TASK REQUIREMENTS:
Nothing but the lines from the one including "Given: Open the ingredients link" through the last line of the entries, restated exactly, should appear in the answer; omit the pictures.

(Saved entries)
Start of Block

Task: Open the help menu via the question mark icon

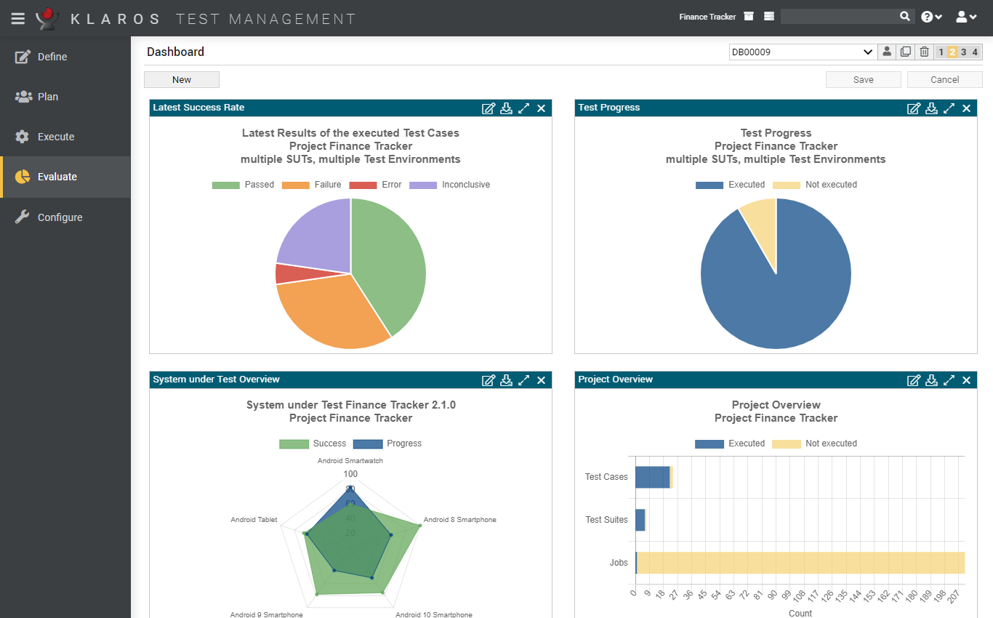Action: point(927,16)
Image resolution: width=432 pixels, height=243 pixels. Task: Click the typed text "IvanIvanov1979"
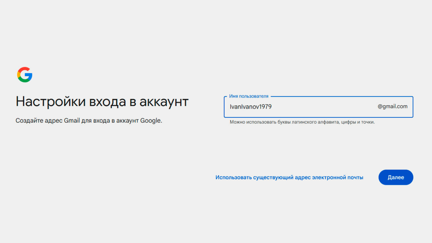pyautogui.click(x=251, y=107)
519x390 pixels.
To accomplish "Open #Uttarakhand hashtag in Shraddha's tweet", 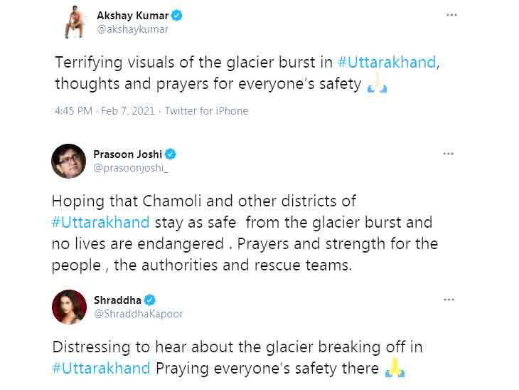I will coord(101,368).
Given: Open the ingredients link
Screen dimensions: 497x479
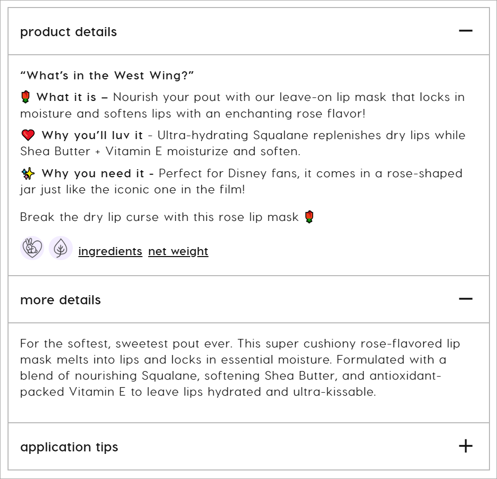Looking at the screenshot, I should [x=110, y=251].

End of Block

ANSWER:
Given: Open the ingredients link
Screen dimensions: 497x479
Looking at the screenshot, I should [x=110, y=251].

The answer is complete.